• [文本段落]
* * *

In [None]:
import torch
from torch import nn
from utils.loader import load_data_fashion_mnist
from utils.animation import Animator
from utils.accumulator import Accumulator

batch_size = 256
device = 'cuda' if torch.cuda.is_available() else 'mps' if torch.backends.mps.is_available() else 'cpu'
print(f'使用设备类型: {device}')
train_iter, test_iter = load_data_fashion_mnist(batch_size)

num_inputs, num_outputs, num_hiddens = 784, 10, 256

# by hand
# 这里为什么要用nn.Parameter包一次？因为这里的张量经过了一次计算（乘以一个常数），就变成了中间节点，不会保存梯度。需要手动再处理如下：
# W1 = (torch.randn(num_inputs, num_hiddens, requires_grad=True,device=device) * 0.01).detach().requires_grad_(True)
# b1 = torch.zeros(num_hiddens, requires_grad=True,device=device)
# W2 = (torch.randn(num_hiddens, num_outputs, requires_grad=True,device=device) * 0.01).detach().requires_grad_(True)
# b2 = torch.zeros(num_outputs, requires_grad=True,device=device)

* * *

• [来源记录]
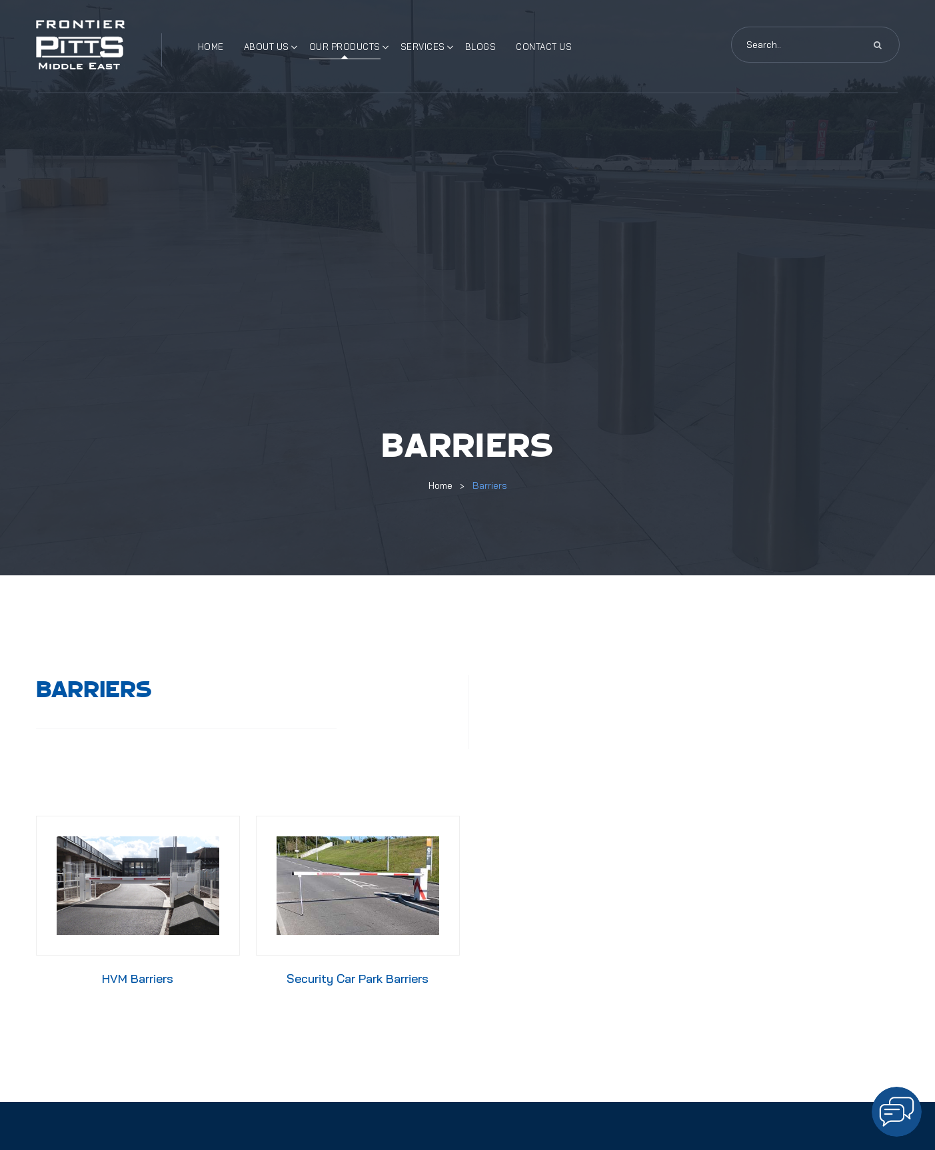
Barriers (489, 485)
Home (211, 46)
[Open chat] (897, 1112)
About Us (266, 46)
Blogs (480, 46)
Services (423, 46)
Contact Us (544, 46)
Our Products (345, 46)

* * *

• [任务简介 1] 根据上面的文本段落，为什么W1和W2在乘以0.01之后还要再做一次处理？请用一到三句话说明。
• [任务简介 2] 请把上面的全部记录逐行照原样抄写出来，图片不要写进答案。
文本段落和记录是彼此独立的两份材料。

• [练习答案 1] 因为张量经过了一次计算（乘以一个常数）后就变成了中间节点，不会保存梯度。所以需要用 .detach().requires_grad_(True) 手动再处理一次。

• [练习答案 2]
Barriers (489, 485)
Home (211, 46)
[Open chat] (897, 1112)
About Us (266, 46)
Blogs (480, 46)
Services (423, 46)
Contact Us (544, 46)
Our Products (345, 46)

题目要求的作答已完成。